§ Directions: Each record that follows should be duplicated exactly, except for its pictures.

Stored items:
....
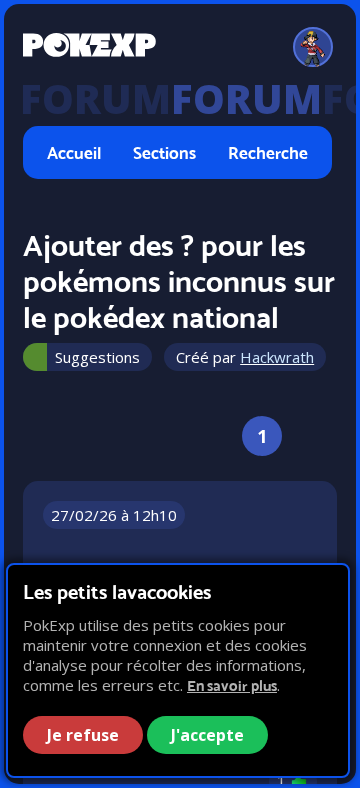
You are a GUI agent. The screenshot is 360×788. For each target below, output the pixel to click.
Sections (164, 152)
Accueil (74, 152)
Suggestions (97, 357)
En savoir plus (232, 685)
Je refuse (83, 735)
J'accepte (207, 735)
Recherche (268, 152)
....
§ Response:
You are a GUI agent. The screenshot is 360×788. For each target below, output the pixel to click.
Sections (164, 152)
Accueil (74, 152)
Suggestions (97, 357)
En savoir plus (232, 685)
Je refuse (83, 735)
J'accepte (207, 735)
Recherche (268, 152)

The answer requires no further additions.